A) Cover memo, table of contents and agenda (pages 1-3)

B) Meeting objectives memorandum (page 4)

The purpose of the meeting was to consider a “gameplan” to bring North Korea’s nuclear weapons program under control. Specific steps to be considered included preliminary contact with North Korea at the deputy assistant secretary level. This would be accompanied by an approach by Ambassador J. Stapleton Roy in Beijing to invite North Korea to send a high-level official to meet with a U.S. counterpart in New York before President Bush visited Seoul in early January. Also under consideration were talking points for these meetings and demarches to countries with relations or potential influence in Pyongyang informing them of the U.S. concerns about the DPRK nuclear program.

C) Memorandum for ASD/ISA James R. Lilley, Subject DC Meeting on North Korea Nuclear Program, ca. December 12, 1991 (pages 5-6)

This memorandum summarizes the key points in the gameplan and lays out the Pentagon’s concerns that the talking points are too “forward-leaning” with respect to offering the prospect of normalized relations with North Korea at this early point in the process. The Pentagon was already concerned that South Korea had rushed ahead in talks with North Korea about a non-aggression agreement while putting the nuclear issue off to the side.

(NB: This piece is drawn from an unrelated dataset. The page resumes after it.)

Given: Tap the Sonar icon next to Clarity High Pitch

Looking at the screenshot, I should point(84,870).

ACDA Director Ronald Lehman in his recent visit to Seoul (see 5 and 6 below) had sought to bolster South Korea’s determination to press Pyongyang on this issue by agreeing to the idea of a North-South inspection regime. The Pentagon agreed with the key point of the gameplan, which was a high-level meeting to make sure Kim Il Sung knew directly about U.S. concerns regarding North Korea’s nuclear program and that, for real progress, signing the IAEA safeguards agreement was not sufficient but the DPRK should reciprocate Roh Tae Woo’s November 8 non-nuclear declaration foreswearing the development, including reprocessing and enrichment, of nuclear weapons. But the Pentagon strongly held that the U.S. side should not offer too much by way of a possible normalization of relations in these early contacts. In its view, the mere fact that these two meetings might take place were carrot enough, and the U.S. should make any second meeting conditional on North Korea signing and implementing safeguards, and agreeing to a reciprocal non-nuclear policy with Seoul and to at least trial inspections.

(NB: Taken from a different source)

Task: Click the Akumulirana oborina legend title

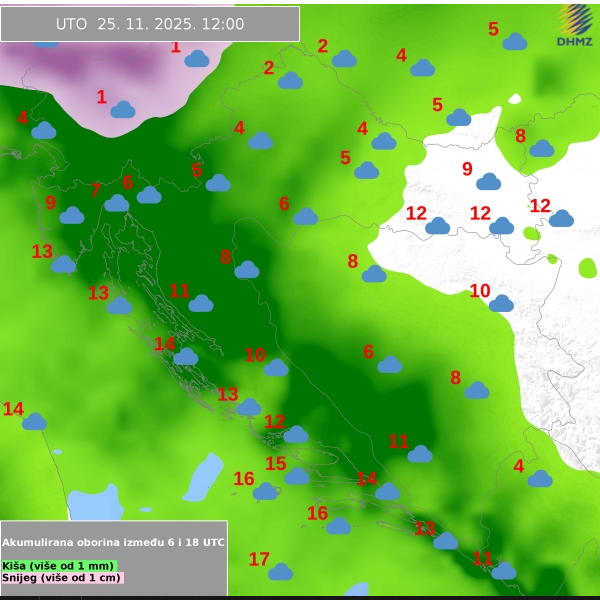Action: tap(113, 542)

This memorandum has the following attachments:

1) Suggested Talking Points for Mr. Lilley (page 7) – This paper summarizes the main points Lilley should make in the Deputies’ Committee meeting to drive home the Pentagon’s concerns: keep the pressure on South Korea to push North Korea on the nuclear issue in its bilateral talks and to avoid prematurely raising the prospect of normalized relations in the initial meetings with North Korea, which should focus on making clear the U.S. concerns and benchmarks for progress on the nuclear issue.

2) Strategy for Dealing with North Korean Nuclear Issue (Gameplan paper) (pages 8-15) – This is the State Department paper laying out the diplomatic, political, and economic steps the U.S. should adopt as it works to resolve the North Korea nuclear problem, along with a timeline. The basic components of the plan were: continued international efforts to press North Korea; ensuring that Seoul press Pyongyang at the North-South talks on the nuclear issue; and clearly stating the U.S. position on a peninsula-wide ban on reprocessing and enrichment, both to the world and especially to the DPRK in proposed initial and follow-up, high-level meetings. While there were current signs of movement and success in building international pressures on the DPRK, the paper also sounded a number of warnings, noting that “there is a well-established history of Pyongyang raising expectations . . . only to back off at the last minute with additional demands,”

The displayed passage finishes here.